What you have to do:
Pull each line with the string "link" from the entries.

(Task material Opens)

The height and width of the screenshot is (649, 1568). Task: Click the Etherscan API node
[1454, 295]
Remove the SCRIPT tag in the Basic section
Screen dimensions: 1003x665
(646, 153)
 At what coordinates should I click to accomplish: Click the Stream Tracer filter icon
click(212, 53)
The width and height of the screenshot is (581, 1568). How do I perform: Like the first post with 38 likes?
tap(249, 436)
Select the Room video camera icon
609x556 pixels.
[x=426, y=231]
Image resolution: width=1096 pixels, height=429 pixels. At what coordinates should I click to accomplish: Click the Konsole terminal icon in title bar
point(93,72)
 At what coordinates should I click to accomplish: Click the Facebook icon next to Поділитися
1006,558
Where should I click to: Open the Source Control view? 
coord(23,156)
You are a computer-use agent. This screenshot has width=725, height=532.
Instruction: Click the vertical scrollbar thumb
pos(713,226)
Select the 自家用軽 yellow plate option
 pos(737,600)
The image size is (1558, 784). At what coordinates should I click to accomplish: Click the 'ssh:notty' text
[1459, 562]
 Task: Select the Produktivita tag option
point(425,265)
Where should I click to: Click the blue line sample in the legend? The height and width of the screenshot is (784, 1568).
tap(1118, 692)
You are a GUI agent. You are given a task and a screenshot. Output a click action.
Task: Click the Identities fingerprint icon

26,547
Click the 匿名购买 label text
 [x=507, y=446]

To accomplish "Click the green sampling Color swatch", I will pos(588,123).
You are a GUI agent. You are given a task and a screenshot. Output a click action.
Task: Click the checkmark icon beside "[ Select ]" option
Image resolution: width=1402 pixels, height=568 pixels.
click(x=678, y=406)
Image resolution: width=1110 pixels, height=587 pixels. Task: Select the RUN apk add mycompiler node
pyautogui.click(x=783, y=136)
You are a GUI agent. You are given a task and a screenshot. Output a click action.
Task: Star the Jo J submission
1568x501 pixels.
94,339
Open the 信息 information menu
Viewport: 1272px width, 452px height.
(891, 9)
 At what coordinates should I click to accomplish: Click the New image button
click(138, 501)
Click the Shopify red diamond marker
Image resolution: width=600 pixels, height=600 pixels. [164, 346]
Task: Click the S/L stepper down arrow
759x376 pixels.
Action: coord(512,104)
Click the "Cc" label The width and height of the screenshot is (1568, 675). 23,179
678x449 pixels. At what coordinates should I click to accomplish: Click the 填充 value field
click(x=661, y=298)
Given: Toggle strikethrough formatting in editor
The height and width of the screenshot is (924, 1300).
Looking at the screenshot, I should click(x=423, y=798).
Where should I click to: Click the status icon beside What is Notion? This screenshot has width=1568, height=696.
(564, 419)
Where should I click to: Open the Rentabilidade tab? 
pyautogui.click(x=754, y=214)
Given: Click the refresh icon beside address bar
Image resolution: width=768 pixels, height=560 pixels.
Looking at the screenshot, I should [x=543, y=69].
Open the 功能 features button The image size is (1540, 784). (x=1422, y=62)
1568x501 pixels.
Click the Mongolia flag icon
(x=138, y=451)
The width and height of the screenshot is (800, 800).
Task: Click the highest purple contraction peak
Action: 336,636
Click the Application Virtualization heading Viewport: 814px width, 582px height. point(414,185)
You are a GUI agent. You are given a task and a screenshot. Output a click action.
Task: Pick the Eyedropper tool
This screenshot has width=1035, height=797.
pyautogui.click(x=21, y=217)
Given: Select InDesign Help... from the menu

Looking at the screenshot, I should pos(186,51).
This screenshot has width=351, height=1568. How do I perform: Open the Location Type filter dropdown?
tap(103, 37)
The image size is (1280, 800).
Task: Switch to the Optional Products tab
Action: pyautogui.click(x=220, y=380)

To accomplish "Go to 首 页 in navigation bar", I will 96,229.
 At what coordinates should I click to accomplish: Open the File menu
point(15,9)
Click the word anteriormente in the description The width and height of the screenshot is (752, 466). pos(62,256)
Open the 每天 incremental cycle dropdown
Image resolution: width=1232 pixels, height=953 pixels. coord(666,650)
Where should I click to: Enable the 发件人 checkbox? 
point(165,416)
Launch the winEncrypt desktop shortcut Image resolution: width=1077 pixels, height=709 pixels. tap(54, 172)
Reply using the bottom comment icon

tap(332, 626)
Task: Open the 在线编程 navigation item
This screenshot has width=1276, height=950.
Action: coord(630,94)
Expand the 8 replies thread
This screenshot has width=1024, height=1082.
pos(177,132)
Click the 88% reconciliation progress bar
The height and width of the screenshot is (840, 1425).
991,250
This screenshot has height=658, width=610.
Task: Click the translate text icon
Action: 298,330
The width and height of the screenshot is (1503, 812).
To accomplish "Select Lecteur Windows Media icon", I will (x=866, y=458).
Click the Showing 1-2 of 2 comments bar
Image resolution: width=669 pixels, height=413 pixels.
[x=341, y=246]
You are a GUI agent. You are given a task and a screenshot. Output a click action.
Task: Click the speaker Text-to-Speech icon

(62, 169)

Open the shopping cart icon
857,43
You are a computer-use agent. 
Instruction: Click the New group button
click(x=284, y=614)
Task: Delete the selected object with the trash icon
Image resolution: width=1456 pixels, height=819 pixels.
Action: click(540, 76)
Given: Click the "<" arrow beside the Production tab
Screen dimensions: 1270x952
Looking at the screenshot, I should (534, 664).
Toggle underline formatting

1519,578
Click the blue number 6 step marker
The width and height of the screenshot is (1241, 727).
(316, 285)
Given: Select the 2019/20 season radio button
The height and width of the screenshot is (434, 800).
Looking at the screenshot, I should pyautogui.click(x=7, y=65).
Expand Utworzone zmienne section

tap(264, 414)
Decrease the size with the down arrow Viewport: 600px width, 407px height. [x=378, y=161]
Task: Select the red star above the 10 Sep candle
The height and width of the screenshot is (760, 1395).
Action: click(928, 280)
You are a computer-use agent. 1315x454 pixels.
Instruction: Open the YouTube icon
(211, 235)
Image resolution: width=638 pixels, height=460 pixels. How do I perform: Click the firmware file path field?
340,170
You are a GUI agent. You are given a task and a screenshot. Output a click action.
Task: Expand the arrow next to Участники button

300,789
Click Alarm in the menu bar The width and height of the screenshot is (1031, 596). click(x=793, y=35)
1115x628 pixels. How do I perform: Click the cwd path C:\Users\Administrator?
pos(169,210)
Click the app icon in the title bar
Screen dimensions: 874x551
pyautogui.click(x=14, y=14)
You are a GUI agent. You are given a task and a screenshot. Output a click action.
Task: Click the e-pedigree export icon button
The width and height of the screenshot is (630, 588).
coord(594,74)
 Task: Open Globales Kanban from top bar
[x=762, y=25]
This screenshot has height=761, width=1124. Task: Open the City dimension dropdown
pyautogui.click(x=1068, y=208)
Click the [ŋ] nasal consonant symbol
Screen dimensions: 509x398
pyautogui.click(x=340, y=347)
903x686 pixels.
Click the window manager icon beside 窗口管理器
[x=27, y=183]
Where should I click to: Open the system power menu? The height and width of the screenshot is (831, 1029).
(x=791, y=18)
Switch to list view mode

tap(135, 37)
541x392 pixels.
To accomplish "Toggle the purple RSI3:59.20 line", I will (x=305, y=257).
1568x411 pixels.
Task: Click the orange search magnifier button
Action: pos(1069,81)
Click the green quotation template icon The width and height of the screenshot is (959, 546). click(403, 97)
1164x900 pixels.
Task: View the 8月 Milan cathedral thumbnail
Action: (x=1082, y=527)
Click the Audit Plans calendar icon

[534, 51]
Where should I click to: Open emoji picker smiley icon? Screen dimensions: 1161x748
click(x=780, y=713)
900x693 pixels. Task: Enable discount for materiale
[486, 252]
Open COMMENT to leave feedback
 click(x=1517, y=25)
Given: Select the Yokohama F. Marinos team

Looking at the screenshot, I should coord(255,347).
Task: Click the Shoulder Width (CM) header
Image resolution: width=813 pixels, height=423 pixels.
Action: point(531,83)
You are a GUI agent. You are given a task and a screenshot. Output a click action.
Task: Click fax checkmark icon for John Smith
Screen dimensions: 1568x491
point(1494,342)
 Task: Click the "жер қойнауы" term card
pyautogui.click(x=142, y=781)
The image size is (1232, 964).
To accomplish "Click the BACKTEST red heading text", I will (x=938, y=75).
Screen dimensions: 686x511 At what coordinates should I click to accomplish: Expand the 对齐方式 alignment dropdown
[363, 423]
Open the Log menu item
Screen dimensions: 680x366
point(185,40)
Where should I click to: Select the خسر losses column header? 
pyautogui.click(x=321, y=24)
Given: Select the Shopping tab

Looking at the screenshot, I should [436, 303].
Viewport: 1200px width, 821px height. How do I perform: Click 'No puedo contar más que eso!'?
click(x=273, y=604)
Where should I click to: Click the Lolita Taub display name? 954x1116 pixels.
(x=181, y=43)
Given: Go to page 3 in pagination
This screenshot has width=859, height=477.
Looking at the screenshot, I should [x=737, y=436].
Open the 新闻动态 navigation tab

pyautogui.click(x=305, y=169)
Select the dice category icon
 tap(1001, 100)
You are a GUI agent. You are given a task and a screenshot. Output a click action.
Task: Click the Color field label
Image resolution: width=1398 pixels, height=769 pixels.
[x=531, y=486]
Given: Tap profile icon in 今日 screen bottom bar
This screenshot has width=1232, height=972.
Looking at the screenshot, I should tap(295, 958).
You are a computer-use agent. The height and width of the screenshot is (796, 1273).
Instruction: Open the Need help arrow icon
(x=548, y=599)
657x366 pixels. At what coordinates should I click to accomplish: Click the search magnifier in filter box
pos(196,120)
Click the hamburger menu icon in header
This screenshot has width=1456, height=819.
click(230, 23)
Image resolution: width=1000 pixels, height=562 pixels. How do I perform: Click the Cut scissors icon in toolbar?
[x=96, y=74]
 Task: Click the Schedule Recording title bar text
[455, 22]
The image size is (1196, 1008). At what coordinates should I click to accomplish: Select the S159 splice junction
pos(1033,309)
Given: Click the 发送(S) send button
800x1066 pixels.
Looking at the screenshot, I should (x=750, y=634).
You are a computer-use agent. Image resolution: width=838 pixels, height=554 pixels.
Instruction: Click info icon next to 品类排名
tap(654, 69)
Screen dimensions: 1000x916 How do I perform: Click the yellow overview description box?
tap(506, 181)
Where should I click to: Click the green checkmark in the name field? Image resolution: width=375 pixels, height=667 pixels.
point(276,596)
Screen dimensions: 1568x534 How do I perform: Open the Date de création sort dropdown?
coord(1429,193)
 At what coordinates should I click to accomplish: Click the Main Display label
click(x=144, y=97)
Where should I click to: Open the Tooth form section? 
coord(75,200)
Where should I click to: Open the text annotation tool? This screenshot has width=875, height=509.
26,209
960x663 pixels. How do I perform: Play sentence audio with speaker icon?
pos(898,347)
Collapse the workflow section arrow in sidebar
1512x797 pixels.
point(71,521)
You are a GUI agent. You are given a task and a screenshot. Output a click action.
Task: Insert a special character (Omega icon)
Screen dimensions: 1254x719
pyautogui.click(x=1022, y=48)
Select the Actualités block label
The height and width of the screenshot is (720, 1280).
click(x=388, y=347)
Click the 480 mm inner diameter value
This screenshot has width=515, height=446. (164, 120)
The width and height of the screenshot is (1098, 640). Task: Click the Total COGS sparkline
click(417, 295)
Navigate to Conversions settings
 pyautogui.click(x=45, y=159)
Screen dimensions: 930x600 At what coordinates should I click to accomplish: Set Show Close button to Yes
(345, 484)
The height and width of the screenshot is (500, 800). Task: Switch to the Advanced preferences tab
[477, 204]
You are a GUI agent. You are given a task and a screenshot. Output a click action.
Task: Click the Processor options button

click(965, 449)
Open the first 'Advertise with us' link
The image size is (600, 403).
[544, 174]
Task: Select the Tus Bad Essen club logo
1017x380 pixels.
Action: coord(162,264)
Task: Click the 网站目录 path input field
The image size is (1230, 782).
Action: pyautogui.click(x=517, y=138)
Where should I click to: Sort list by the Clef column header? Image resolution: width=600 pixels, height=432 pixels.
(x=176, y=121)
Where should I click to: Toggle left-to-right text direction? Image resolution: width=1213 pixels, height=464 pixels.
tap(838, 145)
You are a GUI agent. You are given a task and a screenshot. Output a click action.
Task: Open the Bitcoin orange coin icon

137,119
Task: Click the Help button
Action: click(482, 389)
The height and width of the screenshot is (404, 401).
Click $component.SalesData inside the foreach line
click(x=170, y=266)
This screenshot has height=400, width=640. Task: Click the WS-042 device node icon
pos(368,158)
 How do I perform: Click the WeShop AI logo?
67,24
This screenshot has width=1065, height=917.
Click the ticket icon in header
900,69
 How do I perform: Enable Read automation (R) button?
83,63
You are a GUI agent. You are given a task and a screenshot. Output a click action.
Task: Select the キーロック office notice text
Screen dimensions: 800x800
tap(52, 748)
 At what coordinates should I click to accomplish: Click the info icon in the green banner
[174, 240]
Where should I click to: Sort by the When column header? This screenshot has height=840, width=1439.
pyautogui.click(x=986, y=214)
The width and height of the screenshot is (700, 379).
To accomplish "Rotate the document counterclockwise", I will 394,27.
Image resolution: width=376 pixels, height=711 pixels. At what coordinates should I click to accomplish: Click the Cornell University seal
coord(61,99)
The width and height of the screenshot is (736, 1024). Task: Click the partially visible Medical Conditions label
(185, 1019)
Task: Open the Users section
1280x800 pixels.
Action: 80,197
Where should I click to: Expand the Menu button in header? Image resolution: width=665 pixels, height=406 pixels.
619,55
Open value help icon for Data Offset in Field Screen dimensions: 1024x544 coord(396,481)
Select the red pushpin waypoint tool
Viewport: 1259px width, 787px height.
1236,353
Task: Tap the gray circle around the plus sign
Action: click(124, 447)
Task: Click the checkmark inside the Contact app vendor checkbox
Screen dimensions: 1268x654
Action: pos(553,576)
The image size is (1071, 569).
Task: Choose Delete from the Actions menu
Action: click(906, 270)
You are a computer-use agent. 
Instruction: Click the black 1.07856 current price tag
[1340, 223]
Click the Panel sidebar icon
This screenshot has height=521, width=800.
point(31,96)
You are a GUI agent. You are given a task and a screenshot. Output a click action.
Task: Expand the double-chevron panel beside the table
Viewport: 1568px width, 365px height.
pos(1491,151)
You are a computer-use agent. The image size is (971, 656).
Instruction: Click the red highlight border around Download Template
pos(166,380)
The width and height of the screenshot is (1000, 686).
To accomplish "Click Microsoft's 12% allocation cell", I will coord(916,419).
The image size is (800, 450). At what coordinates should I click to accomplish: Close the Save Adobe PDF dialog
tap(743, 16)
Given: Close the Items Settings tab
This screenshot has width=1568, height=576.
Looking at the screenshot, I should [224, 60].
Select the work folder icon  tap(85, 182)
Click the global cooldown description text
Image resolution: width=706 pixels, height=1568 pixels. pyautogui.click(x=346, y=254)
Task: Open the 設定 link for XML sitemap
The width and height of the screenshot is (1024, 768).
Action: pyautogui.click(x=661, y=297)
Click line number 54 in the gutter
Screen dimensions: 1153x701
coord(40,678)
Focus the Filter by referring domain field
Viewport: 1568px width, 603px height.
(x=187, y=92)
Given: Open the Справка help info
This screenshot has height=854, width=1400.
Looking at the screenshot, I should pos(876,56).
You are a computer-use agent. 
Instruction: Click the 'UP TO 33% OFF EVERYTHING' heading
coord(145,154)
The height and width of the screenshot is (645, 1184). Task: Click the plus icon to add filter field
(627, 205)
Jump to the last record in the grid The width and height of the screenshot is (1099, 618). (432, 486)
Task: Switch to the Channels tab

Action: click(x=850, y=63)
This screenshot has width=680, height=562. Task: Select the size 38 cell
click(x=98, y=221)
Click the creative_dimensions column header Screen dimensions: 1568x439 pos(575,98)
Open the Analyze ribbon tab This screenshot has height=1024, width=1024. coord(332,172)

(Task material Closes)

Answer to this task:
Open the first 'Advertise with us' link
Task: Open the 設定 link for XML sitemap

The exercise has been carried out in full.